------ Dataset excerpts ------

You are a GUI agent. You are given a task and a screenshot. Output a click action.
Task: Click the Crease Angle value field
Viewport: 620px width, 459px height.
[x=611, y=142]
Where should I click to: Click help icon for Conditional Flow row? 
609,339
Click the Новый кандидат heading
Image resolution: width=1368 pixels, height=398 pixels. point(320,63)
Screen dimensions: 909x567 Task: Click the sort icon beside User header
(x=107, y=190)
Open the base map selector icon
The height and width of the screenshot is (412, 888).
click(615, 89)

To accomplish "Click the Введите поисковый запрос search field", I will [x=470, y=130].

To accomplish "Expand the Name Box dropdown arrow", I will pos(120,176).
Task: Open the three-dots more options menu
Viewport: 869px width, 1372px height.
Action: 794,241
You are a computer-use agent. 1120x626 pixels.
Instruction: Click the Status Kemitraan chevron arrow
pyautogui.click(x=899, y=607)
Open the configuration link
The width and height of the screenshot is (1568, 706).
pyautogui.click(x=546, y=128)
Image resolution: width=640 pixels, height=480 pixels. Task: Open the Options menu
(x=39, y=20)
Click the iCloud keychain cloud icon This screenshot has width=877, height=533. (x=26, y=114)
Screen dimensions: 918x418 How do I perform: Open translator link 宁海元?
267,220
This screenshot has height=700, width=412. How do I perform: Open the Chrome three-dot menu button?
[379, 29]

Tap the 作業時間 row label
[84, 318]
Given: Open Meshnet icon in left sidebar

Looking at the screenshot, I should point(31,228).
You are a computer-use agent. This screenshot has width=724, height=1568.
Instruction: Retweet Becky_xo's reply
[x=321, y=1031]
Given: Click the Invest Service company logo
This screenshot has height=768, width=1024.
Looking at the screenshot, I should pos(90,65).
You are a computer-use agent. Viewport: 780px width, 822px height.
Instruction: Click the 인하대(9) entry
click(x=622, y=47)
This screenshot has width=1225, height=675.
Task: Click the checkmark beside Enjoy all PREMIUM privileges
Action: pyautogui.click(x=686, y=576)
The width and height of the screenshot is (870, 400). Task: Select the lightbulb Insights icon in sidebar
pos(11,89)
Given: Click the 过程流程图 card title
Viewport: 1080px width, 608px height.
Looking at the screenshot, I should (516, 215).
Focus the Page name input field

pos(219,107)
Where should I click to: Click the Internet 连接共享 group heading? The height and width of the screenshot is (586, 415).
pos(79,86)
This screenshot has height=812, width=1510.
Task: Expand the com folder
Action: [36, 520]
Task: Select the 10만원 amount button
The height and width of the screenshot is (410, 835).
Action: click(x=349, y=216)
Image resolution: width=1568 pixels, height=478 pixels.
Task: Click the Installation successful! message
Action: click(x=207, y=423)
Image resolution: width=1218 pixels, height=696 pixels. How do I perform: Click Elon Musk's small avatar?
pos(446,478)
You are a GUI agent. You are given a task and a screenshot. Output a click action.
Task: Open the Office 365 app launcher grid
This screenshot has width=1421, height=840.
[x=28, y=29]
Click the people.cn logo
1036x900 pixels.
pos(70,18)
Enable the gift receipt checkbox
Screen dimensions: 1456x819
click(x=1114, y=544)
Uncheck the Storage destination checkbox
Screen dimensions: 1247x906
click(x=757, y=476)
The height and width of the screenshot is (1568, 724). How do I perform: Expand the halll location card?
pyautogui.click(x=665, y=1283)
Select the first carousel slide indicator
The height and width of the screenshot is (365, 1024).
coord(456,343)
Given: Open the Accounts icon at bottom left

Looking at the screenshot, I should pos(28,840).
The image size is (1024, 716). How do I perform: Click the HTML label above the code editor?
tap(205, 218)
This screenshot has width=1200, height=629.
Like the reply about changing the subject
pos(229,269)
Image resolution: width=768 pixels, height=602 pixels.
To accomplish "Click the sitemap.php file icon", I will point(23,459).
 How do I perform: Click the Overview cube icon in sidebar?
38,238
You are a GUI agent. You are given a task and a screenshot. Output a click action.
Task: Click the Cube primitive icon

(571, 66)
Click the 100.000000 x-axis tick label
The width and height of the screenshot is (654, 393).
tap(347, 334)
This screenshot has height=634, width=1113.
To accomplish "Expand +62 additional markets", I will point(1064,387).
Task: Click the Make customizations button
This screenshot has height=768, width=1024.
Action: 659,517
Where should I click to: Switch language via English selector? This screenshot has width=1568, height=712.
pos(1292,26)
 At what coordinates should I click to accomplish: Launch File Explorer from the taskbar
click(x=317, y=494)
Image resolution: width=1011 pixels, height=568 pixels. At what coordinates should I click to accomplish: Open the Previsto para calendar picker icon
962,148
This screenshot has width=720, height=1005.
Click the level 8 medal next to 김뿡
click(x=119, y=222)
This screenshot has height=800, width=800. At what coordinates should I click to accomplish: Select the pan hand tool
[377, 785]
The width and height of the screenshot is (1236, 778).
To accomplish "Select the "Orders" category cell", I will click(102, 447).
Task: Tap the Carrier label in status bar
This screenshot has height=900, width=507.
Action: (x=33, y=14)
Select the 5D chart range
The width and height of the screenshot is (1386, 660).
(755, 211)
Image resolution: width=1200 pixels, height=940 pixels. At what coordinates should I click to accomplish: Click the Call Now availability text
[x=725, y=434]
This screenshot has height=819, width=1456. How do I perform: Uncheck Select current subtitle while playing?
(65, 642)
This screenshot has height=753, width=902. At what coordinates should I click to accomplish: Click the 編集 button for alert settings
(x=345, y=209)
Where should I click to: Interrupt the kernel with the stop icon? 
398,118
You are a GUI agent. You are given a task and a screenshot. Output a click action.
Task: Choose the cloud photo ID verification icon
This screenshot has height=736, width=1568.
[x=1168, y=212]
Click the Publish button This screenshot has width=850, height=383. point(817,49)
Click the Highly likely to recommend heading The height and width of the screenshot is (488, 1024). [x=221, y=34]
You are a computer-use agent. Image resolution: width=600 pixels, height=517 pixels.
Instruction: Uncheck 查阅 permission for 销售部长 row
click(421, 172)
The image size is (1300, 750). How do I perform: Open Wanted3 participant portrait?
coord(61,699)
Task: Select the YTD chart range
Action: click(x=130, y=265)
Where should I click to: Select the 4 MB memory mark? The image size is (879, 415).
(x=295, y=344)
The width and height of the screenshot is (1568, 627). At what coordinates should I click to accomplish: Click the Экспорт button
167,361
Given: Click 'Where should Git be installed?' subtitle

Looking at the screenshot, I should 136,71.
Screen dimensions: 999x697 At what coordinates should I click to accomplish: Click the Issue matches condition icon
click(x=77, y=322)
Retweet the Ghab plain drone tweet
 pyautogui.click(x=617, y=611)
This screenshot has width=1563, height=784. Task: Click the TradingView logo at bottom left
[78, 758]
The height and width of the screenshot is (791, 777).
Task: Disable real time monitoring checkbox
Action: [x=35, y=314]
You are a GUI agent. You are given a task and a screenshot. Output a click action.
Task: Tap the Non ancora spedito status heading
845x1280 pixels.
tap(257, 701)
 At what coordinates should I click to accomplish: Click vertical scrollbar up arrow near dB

------

All the data needs repeating. Return it exactly.

You are a GUI agent. You are given a task and a screenshot. Output a click action.
Task: Click the Crease Angle value field
Viewport: 620px width, 459px height.
[x=611, y=142]
Where should I click to: Click help icon for Conditional Flow row? 
609,339
Click the Новый кандидат heading
Image resolution: width=1368 pixels, height=398 pixels. point(320,63)
Screen dimensions: 909x567 Task: Click the sort icon beside User header
(x=107, y=190)
Open the base map selector icon
The height and width of the screenshot is (412, 888).
click(615, 89)

To accomplish "Click the Введите поисковый запрос search field", I will [x=470, y=130].

To accomplish "Expand the Name Box dropdown arrow", I will pos(120,176).
Task: Open the three-dots more options menu
Viewport: 869px width, 1372px height.
Action: 794,241
You are a computer-use agent. 1120x626 pixels.
Instruction: Click the Status Kemitraan chevron arrow
pyautogui.click(x=899, y=607)
Open the configuration link
The width and height of the screenshot is (1568, 706).
pyautogui.click(x=546, y=128)
Image resolution: width=640 pixels, height=480 pixels. Task: Open the Options menu
(x=39, y=20)
Click the iCloud keychain cloud icon This screenshot has width=877, height=533. (x=26, y=114)
Screen dimensions: 918x418 How do I perform: Open translator link 宁海元?
267,220
This screenshot has height=700, width=412. How do I perform: Open the Chrome three-dot menu button?
[379, 29]

Tap the 作業時間 row label
[84, 318]
Given: Open Meshnet icon in left sidebar

Looking at the screenshot, I should point(31,228).
You are a computer-use agent. This screenshot has width=724, height=1568.
Instruction: Retweet Becky_xo's reply
[x=321, y=1031]
Given: Click the Invest Service company logo
This screenshot has height=768, width=1024.
Looking at the screenshot, I should pos(90,65).
You are a computer-use agent. Viewport: 780px width, 822px height.
Instruction: Click the 인하대(9) entry
click(x=622, y=47)
This screenshot has width=1225, height=675.
Task: Click the checkmark beside Enjoy all PREMIUM privileges
Action: pyautogui.click(x=686, y=576)
The width and height of the screenshot is (870, 400). Task: Select the lightbulb Insights icon in sidebar
pos(11,89)
Given: Click the 过程流程图 card title
Viewport: 1080px width, 608px height.
Looking at the screenshot, I should (516, 215).
Focus the Page name input field

pos(219,107)
Where should I click to: Click the Internet 连接共享 group heading? The height and width of the screenshot is (586, 415).
pos(79,86)
This screenshot has height=812, width=1510.
Task: Expand the com folder
Action: [36, 520]
Task: Select the 10만원 amount button
The height and width of the screenshot is (410, 835).
Action: click(x=349, y=216)
Image resolution: width=1568 pixels, height=478 pixels.
Task: Click the Installation successful! message
Action: click(x=207, y=423)
Image resolution: width=1218 pixels, height=696 pixels. How do I perform: Click Elon Musk's small avatar?
pos(446,478)
You are a GUI agent. You are given a task and a screenshot. Output a click action.
Task: Open the Office 365 app launcher grid
This screenshot has width=1421, height=840.
[x=28, y=29]
Click the people.cn logo
1036x900 pixels.
pos(70,18)
Enable the gift receipt checkbox
Screen dimensions: 1456x819
click(x=1114, y=544)
Uncheck the Storage destination checkbox
Screen dimensions: 1247x906
click(x=757, y=476)
The height and width of the screenshot is (1568, 724). How do I perform: Expand the halll location card?
pyautogui.click(x=665, y=1283)
Select the first carousel slide indicator
The height and width of the screenshot is (365, 1024).
coord(456,343)
Given: Open the Accounts icon at bottom left

Looking at the screenshot, I should pos(28,840).
The image size is (1024, 716). How do I perform: Click the HTML label above the code editor?
tap(205, 218)
This screenshot has width=1200, height=629.
Like the reply about changing the subject
pos(229,269)
Image resolution: width=768 pixels, height=602 pixels.
To accomplish "Click the sitemap.php file icon", I will point(23,459).
 How do I perform: Click the Overview cube icon in sidebar?
38,238
You are a GUI agent. You are given a task and a screenshot. Output a click action.
Task: Click the Cube primitive icon

(571, 66)
Click the 100.000000 x-axis tick label
The width and height of the screenshot is (654, 393).
tap(347, 334)
This screenshot has height=634, width=1113.
To accomplish "Expand +62 additional markets", I will point(1064,387).
Task: Click the Make customizations button
This screenshot has height=768, width=1024.
Action: 659,517
Where should I click to: Switch language via English selector? This screenshot has width=1568, height=712.
pos(1292,26)
 At what coordinates should I click to accomplish: Launch File Explorer from the taskbar
click(x=317, y=494)
Image resolution: width=1011 pixels, height=568 pixels. At what coordinates should I click to accomplish: Open the Previsto para calendar picker icon
962,148
This screenshot has width=720, height=1005.
Click the level 8 medal next to 김뿡
click(x=119, y=222)
This screenshot has height=800, width=800. At what coordinates should I click to accomplish: Select the pan hand tool
[377, 785]
The width and height of the screenshot is (1236, 778).
To accomplish "Select the "Orders" category cell", I will click(102, 447).
Task: Tap the Carrier label in status bar
This screenshot has height=900, width=507.
Action: (x=33, y=14)
Select the 5D chart range
The width and height of the screenshot is (1386, 660).
(755, 211)
Image resolution: width=1200 pixels, height=940 pixels. At what coordinates should I click to accomplish: Click the Call Now availability text
[x=725, y=434]
This screenshot has height=819, width=1456. How do I perform: Uncheck Select current subtitle while playing?
(65, 642)
This screenshot has height=753, width=902. At what coordinates should I click to accomplish: Click the 編集 button for alert settings
(x=345, y=209)
Where should I click to: Interrupt the kernel with the stop icon? 
398,118
You are a GUI agent. You are given a task and a screenshot. Output a click action.
Task: Choose the cloud photo ID verification icon
This screenshot has height=736, width=1568.
[x=1168, y=212]
Click the Publish button This screenshot has width=850, height=383. point(817,49)
Click the Highly likely to recommend heading The height and width of the screenshot is (488, 1024). [x=221, y=34]
You are a computer-use agent. Image resolution: width=600 pixels, height=517 pixels.
Instruction: Uncheck 查阅 permission for 销售部长 row
click(421, 172)
The image size is (1300, 750). How do I perform: Open Wanted3 participant portrait?
coord(61,699)
Task: Select the YTD chart range
Action: click(x=130, y=265)
Where should I click to: Select the 4 MB memory mark? The image size is (879, 415).
(x=295, y=344)
The width and height of the screenshot is (1568, 627). At what coordinates should I click to accomplish: Click the Экспорт button
167,361
Given: Click 'Where should Git be installed?' subtitle

Looking at the screenshot, I should 136,71.
Screen dimensions: 999x697 At what coordinates should I click to accomplish: Click the Issue matches condition icon
click(x=77, y=322)
Retweet the Ghab plain drone tweet
 pyautogui.click(x=617, y=611)
This screenshot has width=1563, height=784. Task: Click the TradingView logo at bottom left
[78, 758]
The height and width of the screenshot is (791, 777).
Task: Disable real time monitoring checkbox
Action: [x=35, y=314]
You are a GUI agent. You are given a task and a screenshot. Output a click action.
Task: Tap the Non ancora spedito status heading
845x1280 pixels.
tap(257, 701)
 At what coordinates should I click to accomplish: Click vertical scrollbar up arrow near dB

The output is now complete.